Hay un franquismo sociológico que perdura. Entre la gente, pero también enquistado en las administraciones públicas. En el primer caso se expresa por la falta de respeto a lo público. Como si éste, por ser de todos, no fuera de nadie. El resultado es que las calles de la ciudad están llenas de porquería por falta de respeto a la colectividad y hay quien no duda en colarse en el metro o utilizar la tarjeta rosa de la abuela. También la indisciplina viaria expresa esa falta de consideración por lo que es de todos: desde el motorista, el ciclista, quien circula en patinete, ocupando un espacio que no les corresponde, hasta quien exige poder disponer de ese  mismo espacio para uso privado, por ejemplo, aparcando donde le plazca. Son comportamientos individuales, pero muy extendidos.

Luego está el franquismo como residuo en una Administración que impone normas contrarias al sentido común y lesivas para la ciudadanía, pero beneficiosas para la gestión administrativa, como si ésta tuviera sentido sin el ciudadano. Un ejemplo de ello acaba de producirse en la revisión de las tarifas del transporte por parte de la ATM (Autoridad del Transporte Metropolitano). Se ha decidido mantener los descuentos a todos los títulos salvo a la T- Casual. La decisión tiene un cierto sentido, en la medida en que favorece a quienes usan regularmente metro o autobús pero no a quien sólo viaja esporádicamente. Dado que el transporte público es globalmente deficitario, mejor subvencionar la movilidad obligada (trabajo y estudios) que la ocasional o turística. Ahora bien, resulta absurdo poner como condición para el cambio a otra actualizada (previo pago de la diferencia) que no haya sido utilizada nunca, lo que comporta que se pierdan todos los viajes pendientes. La tecnología de las empresas del transporte permite cambiar una tarjeta defectuosa que haya sido utilizada y el usuario recibe otra con sólo los viajes que le restaban. ¿Por qué no aplicar esta norma ahora? La respuesta parece sencilla: la ATM, cuyos dirigentes son cargos políticos, siguen siendo partidarios de la democracia orgánica: la que se impone a partir de la consulta a los órganos del que manda. La decisión ignora al ciudadano, como tantas otras veces hacen las administraciones públicas.

Por otra parte, se trata de una medida inconsistente. Si de verdad se pretende fomentar la movilidad obligada, dejando de asumir las pérdidas de los viajes no necesarios, no se comprende por qué se mantiene abierto el metro en las noches de fin de semana. Se mire por donde se mire, acudir a una discoteca no es movilidad obligada ni figura en la tabla de los derechos humanos. Quien paga un alto precio por la entrada y las bebidas, bien puede costearse también un taxi si lo necesita. O esperar el autobús nocturno o pasear y aliviar así los vapores ingeridos.
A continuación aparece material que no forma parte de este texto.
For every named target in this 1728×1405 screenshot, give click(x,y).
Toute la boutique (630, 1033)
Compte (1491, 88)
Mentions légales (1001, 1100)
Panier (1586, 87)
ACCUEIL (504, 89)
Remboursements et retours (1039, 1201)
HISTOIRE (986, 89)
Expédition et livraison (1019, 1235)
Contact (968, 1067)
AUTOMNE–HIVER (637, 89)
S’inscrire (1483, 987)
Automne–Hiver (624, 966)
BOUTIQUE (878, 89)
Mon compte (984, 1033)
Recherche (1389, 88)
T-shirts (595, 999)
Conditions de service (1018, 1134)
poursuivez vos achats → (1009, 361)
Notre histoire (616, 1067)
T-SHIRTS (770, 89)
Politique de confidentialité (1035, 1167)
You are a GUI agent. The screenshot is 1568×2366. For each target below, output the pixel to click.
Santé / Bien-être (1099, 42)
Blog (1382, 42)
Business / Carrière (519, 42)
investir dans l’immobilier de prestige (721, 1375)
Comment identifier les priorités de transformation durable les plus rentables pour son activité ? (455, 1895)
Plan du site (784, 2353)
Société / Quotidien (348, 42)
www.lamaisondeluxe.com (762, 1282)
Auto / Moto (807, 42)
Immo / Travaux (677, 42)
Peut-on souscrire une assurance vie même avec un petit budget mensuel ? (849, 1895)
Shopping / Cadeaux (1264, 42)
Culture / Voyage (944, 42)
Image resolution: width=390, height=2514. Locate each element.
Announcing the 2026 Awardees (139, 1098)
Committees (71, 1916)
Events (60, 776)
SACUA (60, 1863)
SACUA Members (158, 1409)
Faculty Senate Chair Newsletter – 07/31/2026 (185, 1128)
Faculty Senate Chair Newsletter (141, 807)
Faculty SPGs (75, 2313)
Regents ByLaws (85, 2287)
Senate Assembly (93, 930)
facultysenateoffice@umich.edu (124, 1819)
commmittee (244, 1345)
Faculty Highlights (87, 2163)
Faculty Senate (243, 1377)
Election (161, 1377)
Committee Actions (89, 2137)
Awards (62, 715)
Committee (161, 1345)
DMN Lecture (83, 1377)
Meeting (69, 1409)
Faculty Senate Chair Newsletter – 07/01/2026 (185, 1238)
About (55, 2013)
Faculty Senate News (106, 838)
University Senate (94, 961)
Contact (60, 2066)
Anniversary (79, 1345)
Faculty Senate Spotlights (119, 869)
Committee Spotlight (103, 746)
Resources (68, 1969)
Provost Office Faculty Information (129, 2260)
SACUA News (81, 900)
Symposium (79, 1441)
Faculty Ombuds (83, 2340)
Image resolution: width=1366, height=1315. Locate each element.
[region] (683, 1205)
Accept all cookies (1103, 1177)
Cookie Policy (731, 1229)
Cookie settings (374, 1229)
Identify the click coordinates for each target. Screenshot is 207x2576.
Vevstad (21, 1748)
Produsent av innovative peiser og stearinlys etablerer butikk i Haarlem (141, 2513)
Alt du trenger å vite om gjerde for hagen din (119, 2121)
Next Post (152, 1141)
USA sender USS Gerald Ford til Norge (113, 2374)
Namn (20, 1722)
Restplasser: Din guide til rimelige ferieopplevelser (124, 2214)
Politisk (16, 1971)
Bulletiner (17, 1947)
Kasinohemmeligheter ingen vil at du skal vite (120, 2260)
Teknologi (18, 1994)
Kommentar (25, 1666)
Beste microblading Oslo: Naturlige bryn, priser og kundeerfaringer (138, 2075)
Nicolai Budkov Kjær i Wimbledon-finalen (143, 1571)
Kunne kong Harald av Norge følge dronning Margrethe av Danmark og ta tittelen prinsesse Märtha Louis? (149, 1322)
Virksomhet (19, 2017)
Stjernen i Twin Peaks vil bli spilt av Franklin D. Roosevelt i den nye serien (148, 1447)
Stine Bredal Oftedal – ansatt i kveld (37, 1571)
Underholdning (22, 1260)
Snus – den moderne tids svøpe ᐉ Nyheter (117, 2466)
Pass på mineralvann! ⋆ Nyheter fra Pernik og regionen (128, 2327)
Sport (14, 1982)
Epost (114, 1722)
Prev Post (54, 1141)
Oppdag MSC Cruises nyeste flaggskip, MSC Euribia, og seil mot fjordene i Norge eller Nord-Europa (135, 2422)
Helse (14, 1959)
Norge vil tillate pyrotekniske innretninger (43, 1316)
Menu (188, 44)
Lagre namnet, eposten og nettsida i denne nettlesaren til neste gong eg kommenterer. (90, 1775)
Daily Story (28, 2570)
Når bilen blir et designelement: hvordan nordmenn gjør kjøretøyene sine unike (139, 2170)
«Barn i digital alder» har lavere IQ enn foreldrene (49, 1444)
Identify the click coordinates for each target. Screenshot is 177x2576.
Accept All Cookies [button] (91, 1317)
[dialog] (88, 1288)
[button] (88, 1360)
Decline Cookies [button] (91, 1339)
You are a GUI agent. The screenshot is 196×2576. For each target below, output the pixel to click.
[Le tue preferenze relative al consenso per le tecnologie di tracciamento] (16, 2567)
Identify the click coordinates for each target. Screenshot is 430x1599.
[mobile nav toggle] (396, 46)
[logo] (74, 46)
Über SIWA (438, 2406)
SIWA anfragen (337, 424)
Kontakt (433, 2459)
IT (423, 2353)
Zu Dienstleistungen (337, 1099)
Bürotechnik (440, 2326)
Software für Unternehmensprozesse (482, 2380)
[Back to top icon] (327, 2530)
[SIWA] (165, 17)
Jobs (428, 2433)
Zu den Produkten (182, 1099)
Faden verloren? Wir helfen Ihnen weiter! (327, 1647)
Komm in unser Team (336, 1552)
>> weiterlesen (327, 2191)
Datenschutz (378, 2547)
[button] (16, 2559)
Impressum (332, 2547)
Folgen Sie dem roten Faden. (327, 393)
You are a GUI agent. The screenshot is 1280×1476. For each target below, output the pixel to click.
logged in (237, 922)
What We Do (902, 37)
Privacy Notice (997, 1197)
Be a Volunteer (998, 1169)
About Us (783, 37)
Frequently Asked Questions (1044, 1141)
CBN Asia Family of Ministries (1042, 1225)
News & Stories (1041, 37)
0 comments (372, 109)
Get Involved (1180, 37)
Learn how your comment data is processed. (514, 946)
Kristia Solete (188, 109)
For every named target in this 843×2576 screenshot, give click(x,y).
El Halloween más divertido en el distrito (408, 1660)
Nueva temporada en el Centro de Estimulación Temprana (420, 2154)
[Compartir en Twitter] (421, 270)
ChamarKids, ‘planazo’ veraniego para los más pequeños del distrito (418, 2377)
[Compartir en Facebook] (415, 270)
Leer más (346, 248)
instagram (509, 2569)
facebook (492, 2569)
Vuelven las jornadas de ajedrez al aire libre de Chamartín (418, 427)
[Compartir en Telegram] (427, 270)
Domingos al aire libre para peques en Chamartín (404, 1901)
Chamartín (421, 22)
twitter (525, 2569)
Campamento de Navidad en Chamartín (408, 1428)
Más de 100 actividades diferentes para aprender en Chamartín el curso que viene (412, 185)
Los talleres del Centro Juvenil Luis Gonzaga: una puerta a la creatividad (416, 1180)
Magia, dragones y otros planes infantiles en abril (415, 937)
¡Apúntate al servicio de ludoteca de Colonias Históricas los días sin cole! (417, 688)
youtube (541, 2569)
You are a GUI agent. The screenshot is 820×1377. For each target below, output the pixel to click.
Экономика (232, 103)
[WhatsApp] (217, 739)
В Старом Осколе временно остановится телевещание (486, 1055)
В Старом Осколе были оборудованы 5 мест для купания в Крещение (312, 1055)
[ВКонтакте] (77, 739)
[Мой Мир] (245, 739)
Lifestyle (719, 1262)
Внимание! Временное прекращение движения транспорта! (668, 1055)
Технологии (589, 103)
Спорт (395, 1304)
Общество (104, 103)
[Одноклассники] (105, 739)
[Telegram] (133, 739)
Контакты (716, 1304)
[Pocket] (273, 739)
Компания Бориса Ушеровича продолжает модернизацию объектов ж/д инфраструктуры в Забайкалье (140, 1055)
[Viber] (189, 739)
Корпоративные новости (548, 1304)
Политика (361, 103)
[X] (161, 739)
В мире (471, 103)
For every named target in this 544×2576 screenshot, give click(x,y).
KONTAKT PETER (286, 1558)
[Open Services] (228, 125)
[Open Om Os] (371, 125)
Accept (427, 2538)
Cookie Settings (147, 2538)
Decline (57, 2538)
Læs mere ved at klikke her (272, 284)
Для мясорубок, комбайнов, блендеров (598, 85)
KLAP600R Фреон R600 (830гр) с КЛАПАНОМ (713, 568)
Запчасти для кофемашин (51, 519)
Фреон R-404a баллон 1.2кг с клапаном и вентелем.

La responsable de estos desaguisados es la ATM. Un consorcio en el que participan la Generalitat, que lleva la voz cantante y nombra los cargos con capacidad de decisión, y diversos ayuntamientos de la región metropolitana. La ATM tiene su sede en un coqueto chaletito situado en la zona alta de Barcelona, adquirido en la época en la que Convergència hacía y deshacía a su antojo. La que está bajo la sospecha del 3%. Mientras el Ayuntamiento de Barcelona se esforzaba por distribuir los servicios por toda la ciudad, los empleados de Jordi Pujol preferían tener el puesto de trabajo en pleno centro o, en su defecto, en zonas residenciales, ignorando que el mismo espacio era mucho más barato en otros barrios de Barcelona. Después de todo, el dinero procedía del erario público y no de sus bolsillos. Quizás por eso la ATM está en la parte alta de Muntaner y FGC estuvo muchos años en la avenida de Pau Casals, junto al Turó Park. El edificio de la ATM dispone, claro está, de aparcamiento privado para los mandos.

Su cúpula directiva tiene el mérito de haber implantado la T-Mobilitat con siete años de retraso y un sobrecoste considerable, sin que haya rodado ni una sola cabeza. Quizás porque tener cabeza no es un mérito para ser designado como cargo público bien remunerado. Lo que verdaderamente resulta exigible es ser partidario de la democracia orgánica, una práctica frente a la cual incluso el despotismo ilustrado es un progreso. Éste al menos tenía como lema aquello de “todo para el pueblo pero sin el pueblo”. Los orgánicos de la ATM, en cambio, ni siquiera tienen presente que haya pueblo alguno. A lo sumo, lo que hay es populacho. Ése que llena los transportes públicos.